Scientific classification
- Kingdom: Fungi
- Division: Ascomycota
- Class: Lecanoromycetes
- Order: Lecanorales
- Family: Parmeliaceae
- Genus: Hypogymnia
- Species: H. occidentalis
- Binomial name: Hypogymnia occidentalis L.H.Pike (1982)

= Hypogymnia occidentalis =

- Authority: L.H.Pike (1982)
- Conservation status: G5

Species of lichen

Hypogymnia occidentalis, commonly known as the lattice tube lichen, is a species of foliose lichen in the family Parmeliaceae. It is found in North America, where it grows on the lower trunks of conifers, particularly Douglas-fir.

==Taxonomy==
Hypogymnia occidentalis was described as a new species by Lawrence Pike in 1982. The type of the species is based on a collection made in Big Canyon, Wallowa County (Oregon), which was found by botanist Edmund Perry Sheldon in 1896. The specimen was labeled as "enteromorpha", but as the authors explain, that name had been "applied indiscriminately to vitally every nonseridiate Hypogymnia species in North America at some time."

It is commonly known as "lattice tube lichen".

==Description==
The thallus of Hypogymnia occidentalis, usually tightly pressed to its substrate, is made of small lobes (typically less than 3 wide). Although sorelia is lacking from the thallus surface, there are small, rounded lobules extending from the sides of the lobes. The lichen contains atranorin and physodic acid.

Hypogymnia rugosa is somewhat similar in appearance to H. occidentalis, but the former has broader lobes, does not have side lobules, and contains hypoprotocetraric acid.

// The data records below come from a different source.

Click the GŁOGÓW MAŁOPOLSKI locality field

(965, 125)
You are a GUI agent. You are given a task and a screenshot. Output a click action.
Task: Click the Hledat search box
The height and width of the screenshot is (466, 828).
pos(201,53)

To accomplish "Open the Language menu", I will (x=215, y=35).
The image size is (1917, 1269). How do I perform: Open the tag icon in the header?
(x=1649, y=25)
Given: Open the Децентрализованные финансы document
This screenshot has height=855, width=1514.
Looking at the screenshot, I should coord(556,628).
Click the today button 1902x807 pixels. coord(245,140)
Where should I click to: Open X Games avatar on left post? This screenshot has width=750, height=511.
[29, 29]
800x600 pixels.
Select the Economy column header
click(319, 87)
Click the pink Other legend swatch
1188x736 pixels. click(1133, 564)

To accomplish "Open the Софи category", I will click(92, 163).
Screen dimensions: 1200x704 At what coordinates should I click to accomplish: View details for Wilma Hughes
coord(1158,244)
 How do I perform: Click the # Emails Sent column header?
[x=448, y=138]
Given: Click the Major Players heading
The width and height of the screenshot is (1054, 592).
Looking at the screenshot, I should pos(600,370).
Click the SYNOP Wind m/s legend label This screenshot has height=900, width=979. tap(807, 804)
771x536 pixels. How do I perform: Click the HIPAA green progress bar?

==Habitat and distribution==
Hypogymnia occidentalis is a common species in the Cascade Mountains and the northern Rocky Mountain area of the United States and Canada; its northern range extend to Alaska. It often grows on the lower trunks of conifers, particularly Douglas-fir, and is found at elevations ranging from sea level up to 1500 m. It prefers trees in open or shaded forests, and is rarely found along the coast.